Ieri non stavo proprio bene, insomma, non che fossi prossimo alle mie ultime ore, ma per una cosa o per l’altra me ne sono dovuto stare asserragliato in casa tutto il giorno.
Capirete che un nomade come me patisce parecchio a starsene chiuso senza la possibilità, anche solo per svagarsi un attimo, di farsi due passi in santa pace. E’ per questo che ho messo la sveglia presto questa mattina, nella speranza di stare meglio, e , notato un miglioramento, sono uscito per fare una passeggiata che adoro. Ho già parlato della fortezza  nei pressi della mia dimora, ma non mi stanco mai di percorrerla , soprattutto la mattina presto che è deserta.

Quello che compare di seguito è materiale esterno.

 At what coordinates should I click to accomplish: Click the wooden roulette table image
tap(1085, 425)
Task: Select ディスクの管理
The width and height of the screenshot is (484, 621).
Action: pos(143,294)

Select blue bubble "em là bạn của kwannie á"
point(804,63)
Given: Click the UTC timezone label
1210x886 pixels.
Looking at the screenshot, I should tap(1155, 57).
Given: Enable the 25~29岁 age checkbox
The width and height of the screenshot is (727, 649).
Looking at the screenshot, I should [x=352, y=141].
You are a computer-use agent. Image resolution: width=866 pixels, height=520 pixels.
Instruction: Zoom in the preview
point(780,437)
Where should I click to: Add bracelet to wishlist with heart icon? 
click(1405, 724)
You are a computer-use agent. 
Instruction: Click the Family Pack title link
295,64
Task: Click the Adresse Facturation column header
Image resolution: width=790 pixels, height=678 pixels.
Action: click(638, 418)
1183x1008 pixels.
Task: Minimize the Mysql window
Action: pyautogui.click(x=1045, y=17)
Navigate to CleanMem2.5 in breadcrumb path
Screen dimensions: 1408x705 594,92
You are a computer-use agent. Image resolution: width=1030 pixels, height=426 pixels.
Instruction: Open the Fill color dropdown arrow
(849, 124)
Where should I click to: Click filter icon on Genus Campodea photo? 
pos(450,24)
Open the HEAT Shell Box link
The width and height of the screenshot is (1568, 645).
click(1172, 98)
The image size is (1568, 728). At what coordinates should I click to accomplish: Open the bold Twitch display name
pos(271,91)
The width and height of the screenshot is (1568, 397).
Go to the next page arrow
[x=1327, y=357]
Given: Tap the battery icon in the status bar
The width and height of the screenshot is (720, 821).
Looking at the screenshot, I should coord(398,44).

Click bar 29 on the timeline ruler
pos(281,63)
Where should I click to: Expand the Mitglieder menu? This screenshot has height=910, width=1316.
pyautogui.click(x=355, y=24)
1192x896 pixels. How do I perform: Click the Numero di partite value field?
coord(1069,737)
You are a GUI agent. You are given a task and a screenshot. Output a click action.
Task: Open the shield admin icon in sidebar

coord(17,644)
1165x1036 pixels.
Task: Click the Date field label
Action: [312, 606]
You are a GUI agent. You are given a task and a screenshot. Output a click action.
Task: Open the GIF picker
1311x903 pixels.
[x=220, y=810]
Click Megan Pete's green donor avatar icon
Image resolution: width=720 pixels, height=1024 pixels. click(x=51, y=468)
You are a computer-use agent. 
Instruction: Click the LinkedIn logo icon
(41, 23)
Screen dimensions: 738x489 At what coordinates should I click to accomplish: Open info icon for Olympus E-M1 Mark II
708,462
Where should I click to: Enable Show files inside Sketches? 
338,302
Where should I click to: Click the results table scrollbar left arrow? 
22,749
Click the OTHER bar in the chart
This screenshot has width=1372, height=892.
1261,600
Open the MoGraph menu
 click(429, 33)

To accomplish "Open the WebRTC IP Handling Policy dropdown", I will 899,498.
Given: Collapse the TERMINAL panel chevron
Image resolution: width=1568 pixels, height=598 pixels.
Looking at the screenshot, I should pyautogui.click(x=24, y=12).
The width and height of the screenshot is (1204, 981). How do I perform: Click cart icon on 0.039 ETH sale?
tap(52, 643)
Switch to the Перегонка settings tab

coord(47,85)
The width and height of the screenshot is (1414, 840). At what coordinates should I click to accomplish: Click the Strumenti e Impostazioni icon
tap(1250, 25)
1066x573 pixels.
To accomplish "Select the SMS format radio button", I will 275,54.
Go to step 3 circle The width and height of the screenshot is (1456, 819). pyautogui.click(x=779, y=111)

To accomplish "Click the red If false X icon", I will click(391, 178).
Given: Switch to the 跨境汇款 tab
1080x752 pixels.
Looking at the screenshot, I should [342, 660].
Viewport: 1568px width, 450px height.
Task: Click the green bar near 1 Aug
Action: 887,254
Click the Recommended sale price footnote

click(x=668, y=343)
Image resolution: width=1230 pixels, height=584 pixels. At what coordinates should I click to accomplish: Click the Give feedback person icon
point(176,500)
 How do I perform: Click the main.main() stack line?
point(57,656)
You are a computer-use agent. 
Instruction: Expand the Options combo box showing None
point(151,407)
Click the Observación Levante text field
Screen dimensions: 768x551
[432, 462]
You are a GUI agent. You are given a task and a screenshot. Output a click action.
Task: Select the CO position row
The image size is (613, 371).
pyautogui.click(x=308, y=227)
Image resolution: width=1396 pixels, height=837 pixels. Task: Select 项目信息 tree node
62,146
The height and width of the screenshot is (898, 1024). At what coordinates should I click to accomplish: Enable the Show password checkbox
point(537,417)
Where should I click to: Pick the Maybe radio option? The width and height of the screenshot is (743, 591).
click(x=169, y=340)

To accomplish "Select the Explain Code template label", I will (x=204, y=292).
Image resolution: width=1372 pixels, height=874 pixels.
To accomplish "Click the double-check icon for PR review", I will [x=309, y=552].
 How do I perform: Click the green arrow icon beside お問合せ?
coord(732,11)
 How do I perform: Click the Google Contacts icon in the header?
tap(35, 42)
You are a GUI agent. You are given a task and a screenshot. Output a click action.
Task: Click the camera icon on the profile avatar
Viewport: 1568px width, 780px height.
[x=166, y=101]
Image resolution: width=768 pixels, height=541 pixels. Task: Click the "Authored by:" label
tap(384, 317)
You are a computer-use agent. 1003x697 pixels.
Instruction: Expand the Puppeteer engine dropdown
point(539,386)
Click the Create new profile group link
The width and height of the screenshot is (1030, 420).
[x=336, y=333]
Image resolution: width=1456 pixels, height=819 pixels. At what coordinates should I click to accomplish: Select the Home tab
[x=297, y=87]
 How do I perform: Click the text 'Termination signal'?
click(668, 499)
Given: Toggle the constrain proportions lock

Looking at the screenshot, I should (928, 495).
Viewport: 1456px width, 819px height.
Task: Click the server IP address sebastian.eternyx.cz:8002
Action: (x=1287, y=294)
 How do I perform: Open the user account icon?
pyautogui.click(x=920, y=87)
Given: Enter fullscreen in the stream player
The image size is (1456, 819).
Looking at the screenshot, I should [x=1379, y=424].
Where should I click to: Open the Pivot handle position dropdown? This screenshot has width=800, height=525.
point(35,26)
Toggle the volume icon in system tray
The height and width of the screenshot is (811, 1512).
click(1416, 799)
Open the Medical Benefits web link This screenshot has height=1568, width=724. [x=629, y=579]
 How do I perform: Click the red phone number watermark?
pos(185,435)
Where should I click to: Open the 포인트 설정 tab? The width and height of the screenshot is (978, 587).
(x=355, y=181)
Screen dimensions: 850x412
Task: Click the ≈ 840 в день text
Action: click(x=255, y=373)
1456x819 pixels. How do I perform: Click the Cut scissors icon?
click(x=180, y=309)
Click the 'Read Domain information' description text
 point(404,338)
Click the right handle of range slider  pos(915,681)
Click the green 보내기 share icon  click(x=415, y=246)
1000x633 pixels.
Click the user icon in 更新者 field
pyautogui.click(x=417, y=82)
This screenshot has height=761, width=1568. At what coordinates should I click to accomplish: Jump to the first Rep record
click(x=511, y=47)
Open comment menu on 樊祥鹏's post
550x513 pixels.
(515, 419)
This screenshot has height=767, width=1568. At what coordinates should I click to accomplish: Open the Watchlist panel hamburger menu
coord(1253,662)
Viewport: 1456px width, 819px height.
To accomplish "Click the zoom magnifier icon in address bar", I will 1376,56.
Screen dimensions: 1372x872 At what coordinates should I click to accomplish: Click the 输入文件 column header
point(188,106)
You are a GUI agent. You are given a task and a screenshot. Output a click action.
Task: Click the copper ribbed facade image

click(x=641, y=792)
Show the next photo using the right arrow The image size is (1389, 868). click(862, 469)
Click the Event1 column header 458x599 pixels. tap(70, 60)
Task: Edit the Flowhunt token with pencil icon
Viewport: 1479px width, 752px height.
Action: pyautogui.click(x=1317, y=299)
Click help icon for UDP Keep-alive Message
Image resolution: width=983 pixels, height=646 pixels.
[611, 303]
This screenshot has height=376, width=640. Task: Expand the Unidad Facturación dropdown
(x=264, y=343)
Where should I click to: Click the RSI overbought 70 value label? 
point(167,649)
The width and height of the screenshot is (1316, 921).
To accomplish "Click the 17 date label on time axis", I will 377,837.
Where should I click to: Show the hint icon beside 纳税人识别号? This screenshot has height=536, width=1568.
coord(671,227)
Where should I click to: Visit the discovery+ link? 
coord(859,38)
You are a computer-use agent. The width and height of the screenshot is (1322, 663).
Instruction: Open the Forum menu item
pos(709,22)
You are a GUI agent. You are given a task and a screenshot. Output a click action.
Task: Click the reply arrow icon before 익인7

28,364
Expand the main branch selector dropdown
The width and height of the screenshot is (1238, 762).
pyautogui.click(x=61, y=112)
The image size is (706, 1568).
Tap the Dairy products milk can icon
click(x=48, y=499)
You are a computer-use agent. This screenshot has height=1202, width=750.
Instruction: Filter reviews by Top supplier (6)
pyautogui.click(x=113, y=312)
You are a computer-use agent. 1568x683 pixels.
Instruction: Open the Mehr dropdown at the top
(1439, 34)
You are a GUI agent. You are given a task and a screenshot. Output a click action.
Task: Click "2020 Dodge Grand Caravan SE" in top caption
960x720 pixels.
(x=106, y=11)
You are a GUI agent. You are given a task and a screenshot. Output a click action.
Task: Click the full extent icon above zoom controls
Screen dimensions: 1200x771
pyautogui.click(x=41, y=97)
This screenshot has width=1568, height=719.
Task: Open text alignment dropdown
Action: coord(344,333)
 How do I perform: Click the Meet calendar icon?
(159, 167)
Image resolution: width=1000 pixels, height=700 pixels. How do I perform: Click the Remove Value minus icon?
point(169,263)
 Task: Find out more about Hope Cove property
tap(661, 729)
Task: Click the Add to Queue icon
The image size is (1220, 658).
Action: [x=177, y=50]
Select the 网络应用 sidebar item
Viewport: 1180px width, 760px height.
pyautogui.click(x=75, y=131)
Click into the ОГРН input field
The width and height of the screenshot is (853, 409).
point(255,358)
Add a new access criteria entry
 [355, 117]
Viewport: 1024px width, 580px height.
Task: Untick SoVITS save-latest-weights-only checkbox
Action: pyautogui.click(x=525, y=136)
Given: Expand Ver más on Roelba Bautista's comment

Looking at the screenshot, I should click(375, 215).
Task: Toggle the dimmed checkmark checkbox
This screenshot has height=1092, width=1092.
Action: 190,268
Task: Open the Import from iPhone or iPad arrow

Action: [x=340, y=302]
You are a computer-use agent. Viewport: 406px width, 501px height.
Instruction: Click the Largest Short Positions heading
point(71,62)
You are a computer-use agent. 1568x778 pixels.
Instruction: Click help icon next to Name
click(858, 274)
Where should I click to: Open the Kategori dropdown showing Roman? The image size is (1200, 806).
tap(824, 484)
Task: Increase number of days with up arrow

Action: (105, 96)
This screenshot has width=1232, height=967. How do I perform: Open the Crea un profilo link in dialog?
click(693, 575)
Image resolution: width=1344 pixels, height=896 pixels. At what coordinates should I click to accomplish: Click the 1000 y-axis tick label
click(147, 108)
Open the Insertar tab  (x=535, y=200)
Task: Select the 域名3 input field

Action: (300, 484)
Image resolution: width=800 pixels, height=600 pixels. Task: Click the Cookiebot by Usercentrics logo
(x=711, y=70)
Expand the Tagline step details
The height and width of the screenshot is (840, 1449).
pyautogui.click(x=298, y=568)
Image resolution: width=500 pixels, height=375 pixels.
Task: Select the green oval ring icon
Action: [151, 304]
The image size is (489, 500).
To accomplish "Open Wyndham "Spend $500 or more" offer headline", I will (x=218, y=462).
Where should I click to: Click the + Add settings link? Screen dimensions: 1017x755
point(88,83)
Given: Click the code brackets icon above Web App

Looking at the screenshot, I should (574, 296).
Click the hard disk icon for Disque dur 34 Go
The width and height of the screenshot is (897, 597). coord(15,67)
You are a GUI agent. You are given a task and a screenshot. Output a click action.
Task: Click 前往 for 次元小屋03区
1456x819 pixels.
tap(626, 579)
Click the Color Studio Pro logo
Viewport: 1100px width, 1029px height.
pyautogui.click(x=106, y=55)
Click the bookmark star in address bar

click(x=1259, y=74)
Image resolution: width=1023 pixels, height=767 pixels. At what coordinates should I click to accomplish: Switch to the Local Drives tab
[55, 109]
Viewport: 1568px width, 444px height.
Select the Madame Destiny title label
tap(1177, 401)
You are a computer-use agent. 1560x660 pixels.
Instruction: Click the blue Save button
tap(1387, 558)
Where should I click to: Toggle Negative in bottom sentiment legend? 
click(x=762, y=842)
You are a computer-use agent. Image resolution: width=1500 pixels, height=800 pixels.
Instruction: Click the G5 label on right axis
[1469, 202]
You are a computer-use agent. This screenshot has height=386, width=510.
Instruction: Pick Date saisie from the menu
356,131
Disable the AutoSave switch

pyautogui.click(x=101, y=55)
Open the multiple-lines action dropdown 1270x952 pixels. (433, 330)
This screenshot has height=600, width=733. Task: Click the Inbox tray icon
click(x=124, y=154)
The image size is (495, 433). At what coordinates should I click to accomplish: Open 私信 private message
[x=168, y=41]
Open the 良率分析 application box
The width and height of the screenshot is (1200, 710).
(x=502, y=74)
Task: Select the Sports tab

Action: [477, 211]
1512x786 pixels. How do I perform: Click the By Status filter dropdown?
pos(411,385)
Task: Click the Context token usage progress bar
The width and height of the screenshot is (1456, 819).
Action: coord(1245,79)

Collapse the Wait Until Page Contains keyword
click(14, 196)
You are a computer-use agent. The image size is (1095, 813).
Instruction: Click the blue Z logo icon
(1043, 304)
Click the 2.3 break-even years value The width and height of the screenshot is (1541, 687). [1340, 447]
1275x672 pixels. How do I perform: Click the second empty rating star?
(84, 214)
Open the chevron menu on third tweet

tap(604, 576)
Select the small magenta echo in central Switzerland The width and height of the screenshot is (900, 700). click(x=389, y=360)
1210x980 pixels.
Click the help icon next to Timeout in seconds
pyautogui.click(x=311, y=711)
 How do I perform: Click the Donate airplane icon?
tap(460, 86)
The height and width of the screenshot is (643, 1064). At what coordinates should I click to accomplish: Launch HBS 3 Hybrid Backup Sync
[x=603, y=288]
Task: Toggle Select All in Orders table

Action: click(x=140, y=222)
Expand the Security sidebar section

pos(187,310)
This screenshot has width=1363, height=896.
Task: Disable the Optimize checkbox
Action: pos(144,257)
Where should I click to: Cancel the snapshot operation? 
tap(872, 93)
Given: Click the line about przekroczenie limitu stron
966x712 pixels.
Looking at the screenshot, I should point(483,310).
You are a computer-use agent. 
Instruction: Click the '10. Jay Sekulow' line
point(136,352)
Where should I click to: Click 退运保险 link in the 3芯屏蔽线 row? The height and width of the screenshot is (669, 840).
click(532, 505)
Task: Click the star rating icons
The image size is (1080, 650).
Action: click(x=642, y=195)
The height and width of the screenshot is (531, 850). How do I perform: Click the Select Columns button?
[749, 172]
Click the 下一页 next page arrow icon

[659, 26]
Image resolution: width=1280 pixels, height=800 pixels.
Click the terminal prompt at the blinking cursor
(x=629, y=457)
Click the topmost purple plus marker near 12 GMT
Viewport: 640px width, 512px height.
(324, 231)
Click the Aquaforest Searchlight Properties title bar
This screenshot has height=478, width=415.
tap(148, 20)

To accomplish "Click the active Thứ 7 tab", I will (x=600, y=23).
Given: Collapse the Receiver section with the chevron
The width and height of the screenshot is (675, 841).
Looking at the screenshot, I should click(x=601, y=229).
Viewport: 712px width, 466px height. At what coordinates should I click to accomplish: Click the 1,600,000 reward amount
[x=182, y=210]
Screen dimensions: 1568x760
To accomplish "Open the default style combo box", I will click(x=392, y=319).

Al ritorno mi sono concesso una buona colazione al bar nei pressi di casa mia, un giorno, vi assicuro, scriverò un articolo su quel posto e sull’arte di fare un cappuccino decente, ma non oggi.
Vi voglio raccontare dei miei vicini di casa che, ogni volta che mi vedono non perdono occasione di dirmi la loro opinione su qualcosa che, a loro giudizio, sbaglio.
Sono brave persone, premetto: lei è un’anziana sarta, gattara sino al midollo, che sbarca il lunario facendo le pulizie, lui è un ristoratore in pensione che , ogni giorno, cura, con amore infinito, l’orticello davanti a casa sua.  Non mi stanno antipatici, affatto, anzi , come ripeto sono due persone per bene.
Chi legge molto sa che a questo punto ci vuole un “ma”.
Stamattina , infatti, mi hanno bloccato sul portone del caseggiato in cui vivo e mi hanno riferito le condizioni della mia macchina, non che non le conosca, l’ho parcheggiata sotto casa qualche mese fa, e , eccetto per tenere il motore in funzione e la batteria carica non l’ho più usata.
E’ stata una scelta, come sapranno i miei lettori, ho deciso di andare  piedi il più possibile , di camminare quanto non avevo mai camminato prima. Ma è dura farla capire a loro che, vecchi e saggi, pensano che la macchina sia un bene di prima necessità pur essendo entrambi due ciclisti metropolitani. Neppure loro la usano tanto ma il fatto che non la usi io li turba come poche altre cose al mondo.
Si preoccupano, mi chiedono come mai vado sempre a piedi, e, un giorno, mi chiederanno anche della mia situazione economica. Oggi ad esempio mi hanno informato su sfasciacarrozze e rivenditori,  poco è mancato che tirassero fuori qualche inserzione che, a loro dire, era perfetta per me. Io ci provo a spiegare che a me piace andare a piedi, che , in fondo , la città in cui vivo è così piccola che basta solo partir per tempo e si arriva ovunque in meno di mezz’ora, che semplicemente l’auto non mi serve , almeno per il momento. Ma nulla, non la vogliono capire.
Essere nomadi è già duro di se, figuriamoci se, le tribù stanziali, si mettono a menartela!!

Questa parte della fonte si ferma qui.